Mobile is the big change, as mobile broadband already represents 73.3 percent of all U.S. broadband connections. That is not to say fixed and mobile broadband are full substitutes for each other. Potential bandwidth, price per bit and location are key dimensions on which mobile broadband and fixed broadband are distinct products.

But as tablets show a historic shift in what people are doing, and want to do, using “computing” devices, people are showing historic new patterns in terms of how they want to consume Internet applications and content.

Though the trend is most clear in developing regions, where a mobile device is the primary way people use Internet apps, it increasingly is the case that a “small screen” smartphone or feature phone is the way many people are choosing to use the Internet.

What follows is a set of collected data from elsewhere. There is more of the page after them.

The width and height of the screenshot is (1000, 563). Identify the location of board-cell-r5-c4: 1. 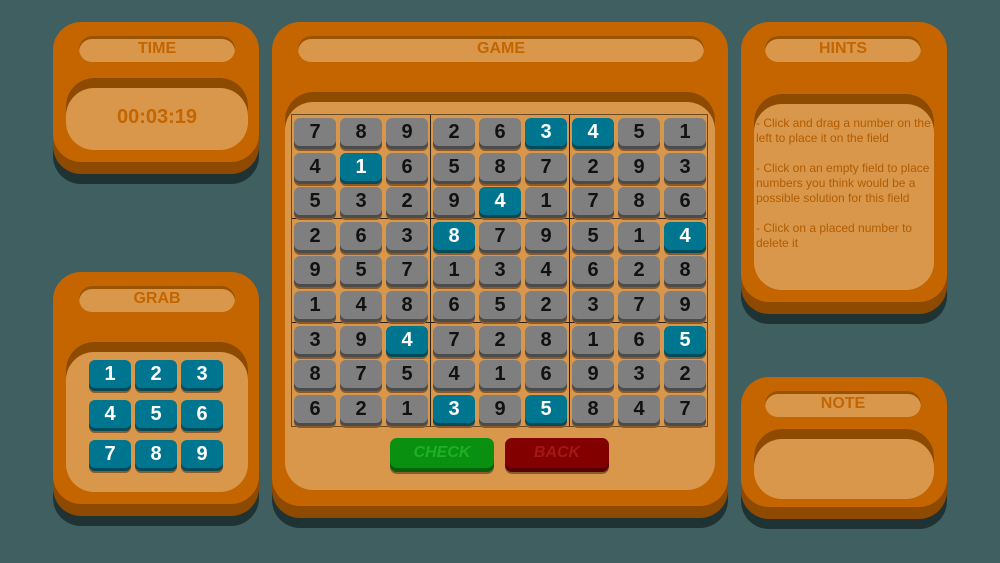
(454, 270).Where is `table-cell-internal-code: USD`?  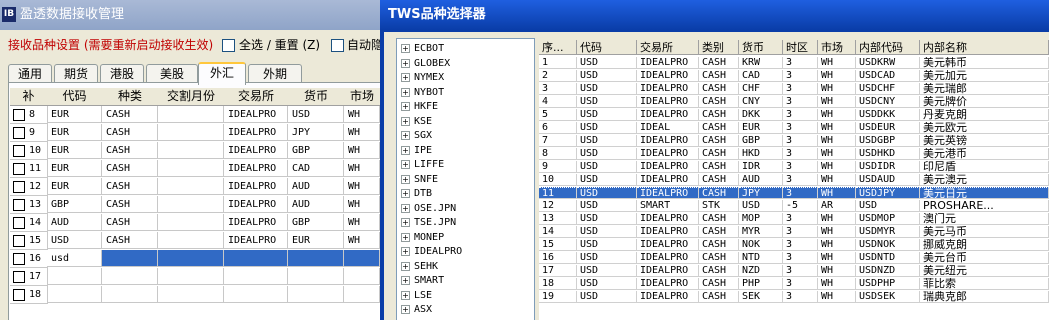 table-cell-internal-code: USD is located at coordinates (888, 206).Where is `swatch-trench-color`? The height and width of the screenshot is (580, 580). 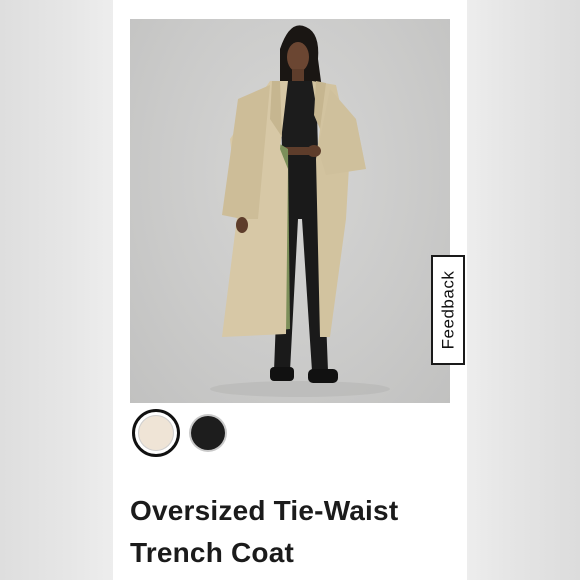
swatch-trench-color is located at coordinates (156, 433).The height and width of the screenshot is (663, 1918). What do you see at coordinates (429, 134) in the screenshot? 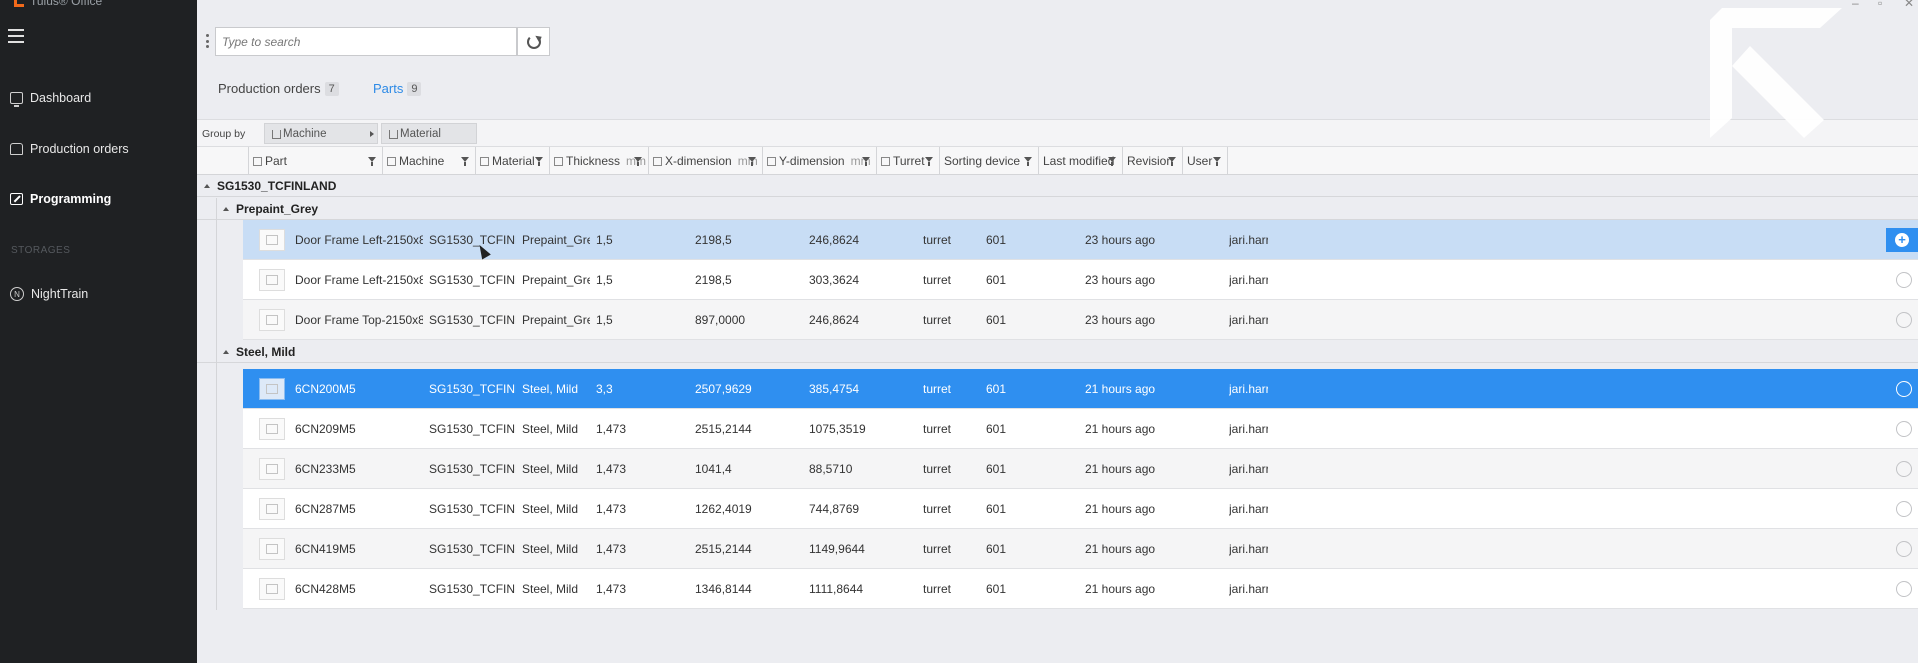
I see `group-chip-material: Material` at bounding box center [429, 134]. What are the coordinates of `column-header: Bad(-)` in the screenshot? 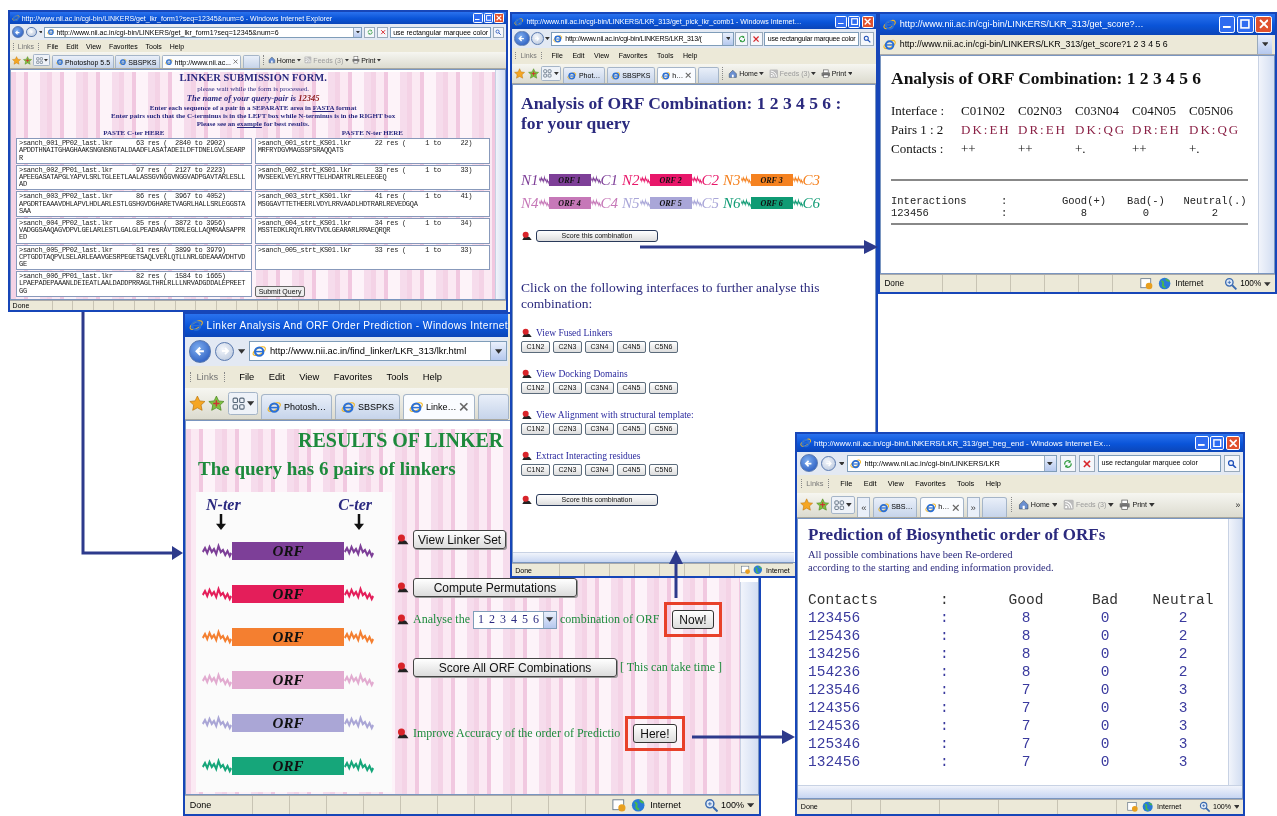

Though in many cases mobile and fixed usage modes are complementary, there is growing evidence that many people prefer to use mobile broadband as their primary or “only” way of using the Internet.

Since at least 2010, evidence has been growing that Hispanics and blacks prefer to use mobile devices for Internet access. Some 17 percent of mobile phone owners do most of their online browsing on their phone, rather than a computer or other device, Pew Internet & American Life Project reports.

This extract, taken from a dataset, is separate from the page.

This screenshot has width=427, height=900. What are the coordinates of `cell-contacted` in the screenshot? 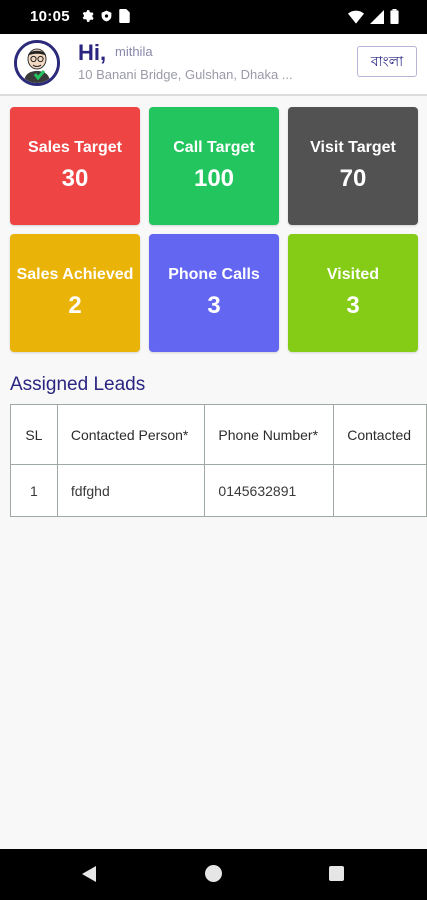 It's located at (380, 490).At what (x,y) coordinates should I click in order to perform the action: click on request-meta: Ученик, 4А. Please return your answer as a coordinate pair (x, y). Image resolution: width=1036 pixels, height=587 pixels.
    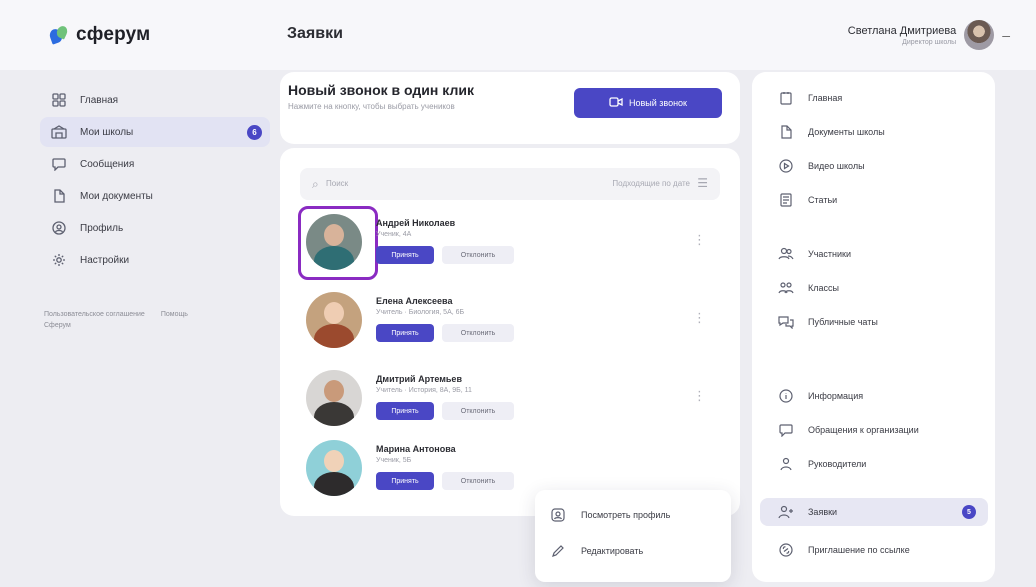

Most do so for convenience, but for some their phone is their only option for online access, the study suggests.

Moreover, 31 percent of these current mobile Internet users say that they mostly go online using their mobile phone, and not using some other device such as a desktop or laptop computer.

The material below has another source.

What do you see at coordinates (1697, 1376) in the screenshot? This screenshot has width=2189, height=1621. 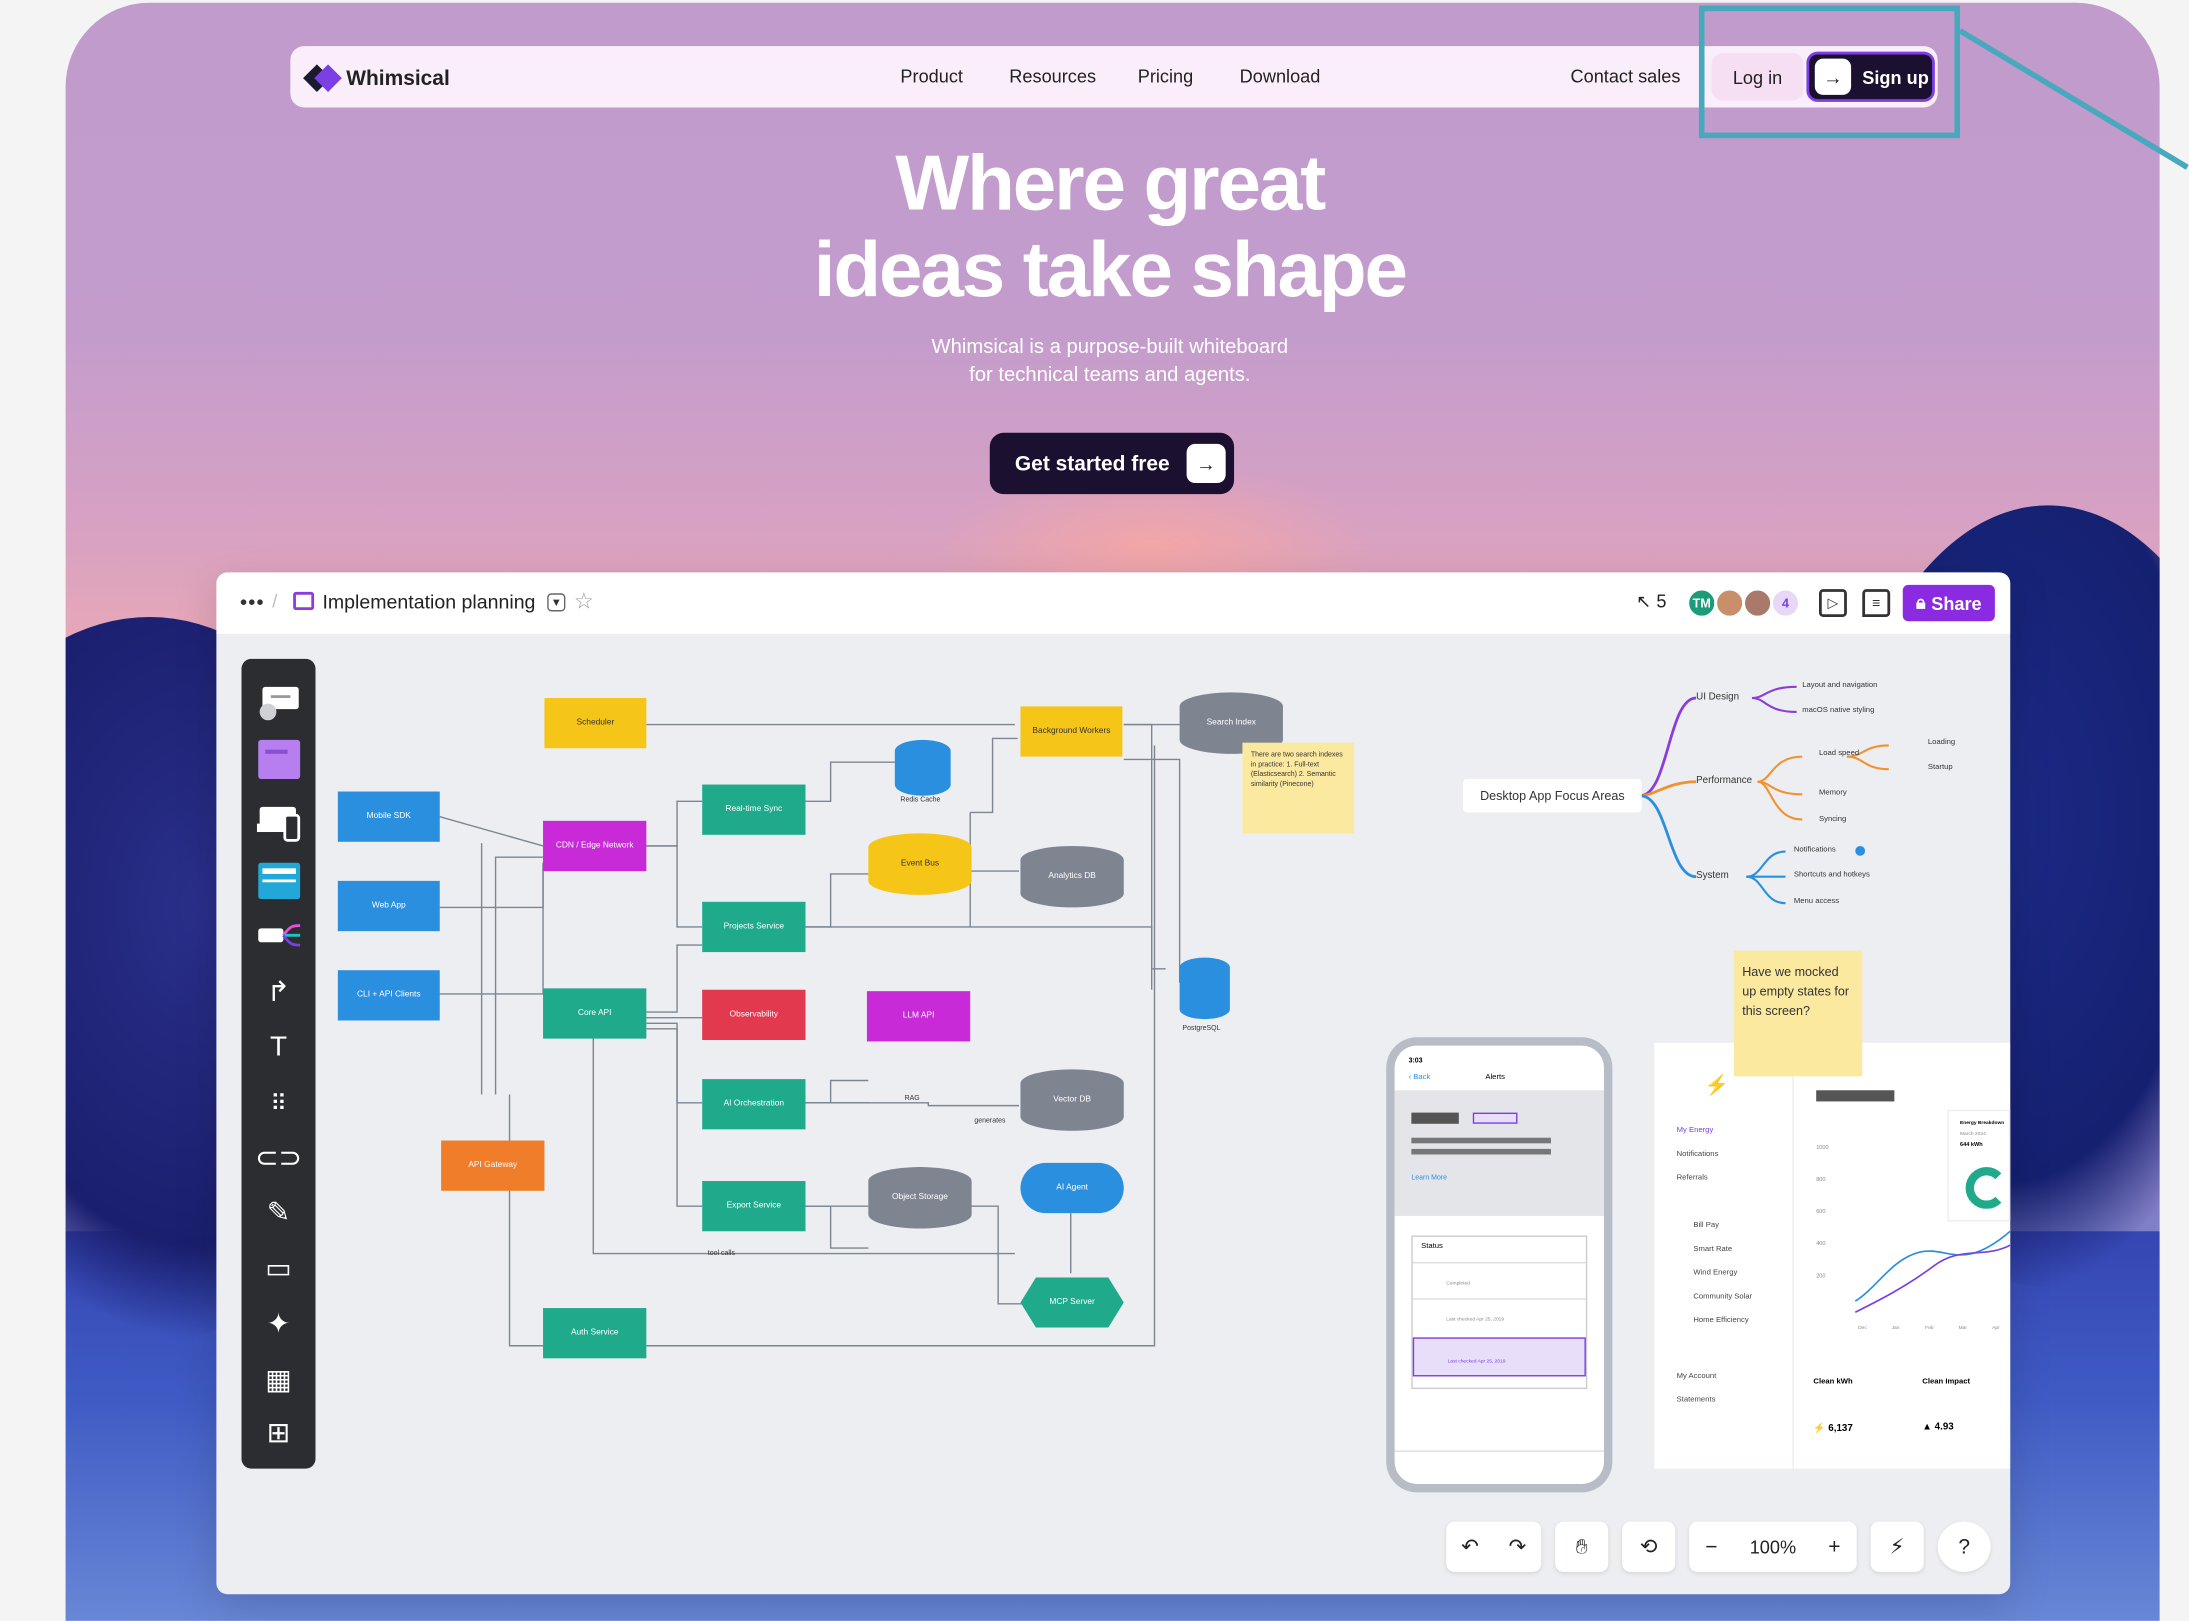 I see `dash-menu-item: My Account` at bounding box center [1697, 1376].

A 2010 study by the Pew project, found that 51 percent of Hispanics and 46 percent of blacks use their phones to access the Internet, compared with 33 percent of white Americans.

A greater percentage of whites than blacks and Latinos still have broadband access at home, but laptop ownership is now about even for all these groups, after black laptop ownership jumped from 34 percent in 2009 to 51 percent in 2010, according to Pew researchers.

The point is that policy makers now must account for the growing mobile preference when assessing the state of broadband access. Service providers have to decide where and how much to invest in fixed versus mobile networks and services. Investors have to make choices about where profit might lie. And end users have to make choices about which forms of access make the most sense.

None of those issues are as easy as they once were, which, arguably, is a good thing in some ways. End users have much more choice.

But some issues are harder, such as the challenge of crafting policies that promote consumer welfare, or making long-term decisions about where to invest new capital.